Nach 1989 wurde Rosa Luxemburg mit ihren Ideen zu einem Vorbild vieler Linker.
Am Anfang des Textes erklärte Rosa Luxemburg nach dem Lob auf die erfolgreiche Oktoberrevolution
„Es ist klar, daß nicht kritikloses Apologetentum, sondern nur eingehende nachdenkliche Kritik imstande ist, die Schätze an Erfahrungen und Lehren zu heben.“
Im letzten Teil des Buches wies Rosa Luxemburg auf die Vorzüge der sozialistischen Demokratie
„Und je demokratischer die Institution, je lebendiger und kräftiger der Pulsschlag des politischen Lebens der Masse ist, um so unmittelbarer und genauer ist die Wirkung (...) Nur ist das Heilmittel, das Trotzki und Lenin gefunden: die Beseitigung der Demokratie überhaupt, noch schlimmer als das Übel, dem es steuern soll: es verschüttet nämlich den lebendigen Quell selbst, aus dem heraus alle angeborenen Unzulänglichkeiten der sozialen Institutionen allein korrigiert werden können. Das aktive, ungehemmte, energische politische Leben der breitesten Volksmassen.“
Im Extremfall hielt sie allerdings auch die Anwendung von struktureller Gewalt für angemessen.

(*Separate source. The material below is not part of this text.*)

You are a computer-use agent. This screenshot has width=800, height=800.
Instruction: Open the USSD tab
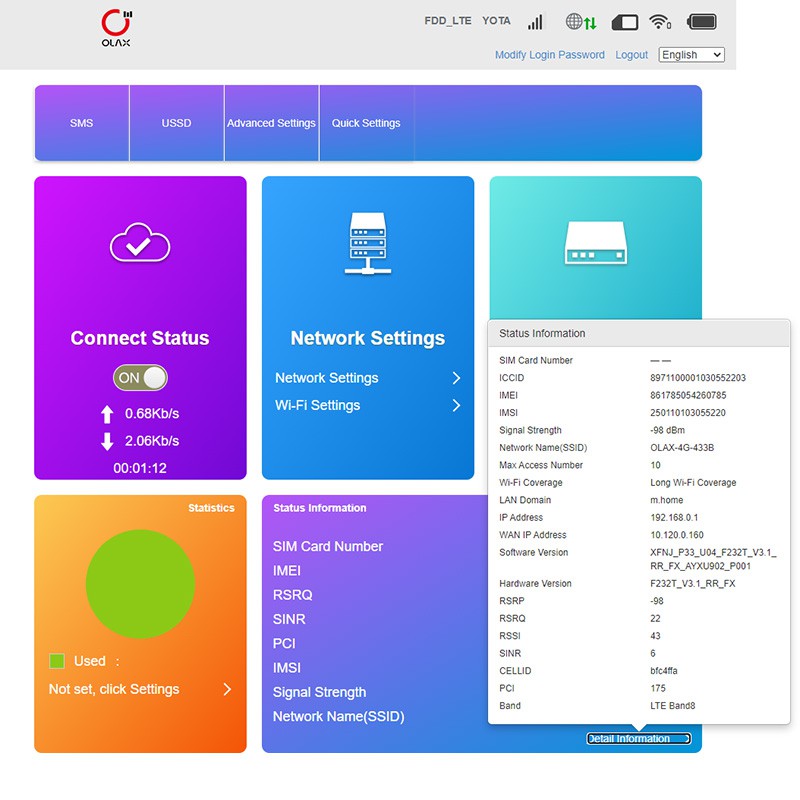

„Als der ganze Mittelstand, die bürgerliche und kleinbürgerliche Intelligenz nach der Oktoberrevolution die Sowjetregierung monatelang boykottierten, den Eisenbahn-, Post- und Telegraphenverkehr, den Schulbetrieb, den Verwaltungsapparat lahmlegten und sich auf diese Weise gegen die Arbeiterregierung auflehnten, da waren selbstverständlich alle Maßregeln des Druckes gegen sie: durch Entziehung politischer Rechte, wirtschaftlicher Existenzmittel etc. geboten, um den Widerstand mit eiserner Faust zu brechen. Da kam eben die sozialistische Diktatur zum Ausdruck, die vor keinem Machtaufgebot zurückschrecken darf, um bestimmte Maßnahmen im Interesse des Ganzen zu erzwingen oder zu verhindern.“
Für den Aufbau einer Gesellschaft sind kreative und freie Beteiligung unerlässlich.

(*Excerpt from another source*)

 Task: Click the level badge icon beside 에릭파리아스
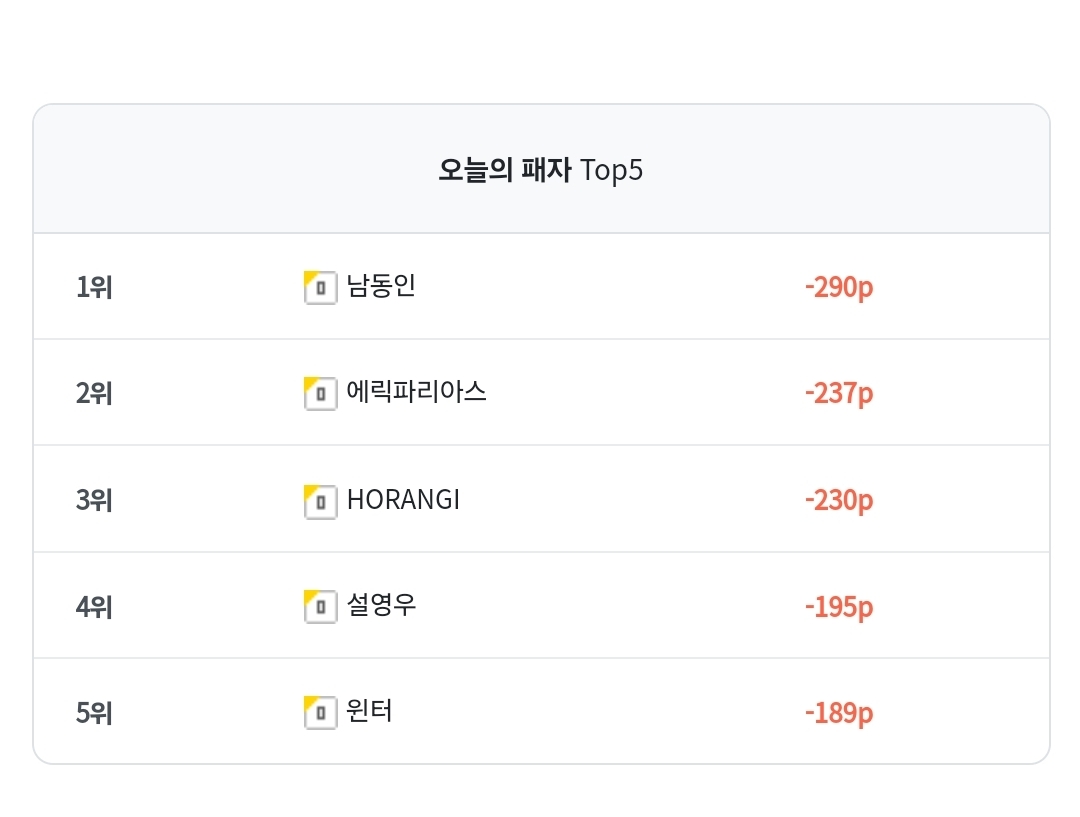click(x=320, y=393)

„(...) dann ist es klar, daß der Sozialismus sich seiner Natur nach nicht oktroyieren läßt, durch Ukase einführen. (...) Das Negative, den Abbau kann man dekretieren, den Aufbau, das Positive nicht. Neuland. Tausend Probleme. Nur Erfahrung ist imstande, zu korrigieren und neue Wege zu eröffnen. Nur ungehemmt schäumendes Leben verfällt auf tausend neue Formen, Improvisationen, erhält schöpferische Kraft, korrigiert selbst alle Fehlgriffe.“
Und
„Dekret, diktatorische Gewalt der Fabrikaufseher, drakonische Strafen, Schreckensherrschaft, das sind alles Palliative. Der einzige Weg zur Wiedergeburt ist die Schule des öffentlichen Lebens selbst, uneingeschränkteste breiteste Demokratie, öffentliche Meinung. Gerade die Schreckensherrschaft demoralisiert.“
Zur sozialistischen Demokratie bemerkte sie[5]
„Ohne allgemeine Wahlen, ungehemmte Presse- und Versammlungsfreiheit, freien Meinungskampf erstirbt das Leben in jeder der öffentlichen Institution, wird zum Scheinleben, in der die Bürokratie allein das tätige Element bleibt. Das öffentliche Leben schläft allmählich ein, einige Dutzend Parteiführer von unerschöpflicher Energie und grenzenlosem Idealismus dirigieren und regieren, (...) und eine Elite der Arbeiterschaft wird von Zeit zu Zeit zu Versammlungen aufgeboten, um den Reden der Führer Beifall zu klatschen, vorgelegten Resolutionen einstimmig zuzustimmen, im Grunde also eine Cliquenwirtschaft (...)“
Das bekannteste Zitat des Buches ist in einer Randnotiz vermerkt
„Freiheit nur für die Anhänger der Regierung, nur für Mitglieder einer Partei – mögen sie noch so zahlreich sein – ist keine Freiheit. Freiheit ist immer Freiheit der Andersdenkenden.“
Es gab Übersetzungen ins Italienische, Englische, Französische, Spanische, Schwedische, Russische (1990), Griechische, Türkische und weitere Sprachen.[6]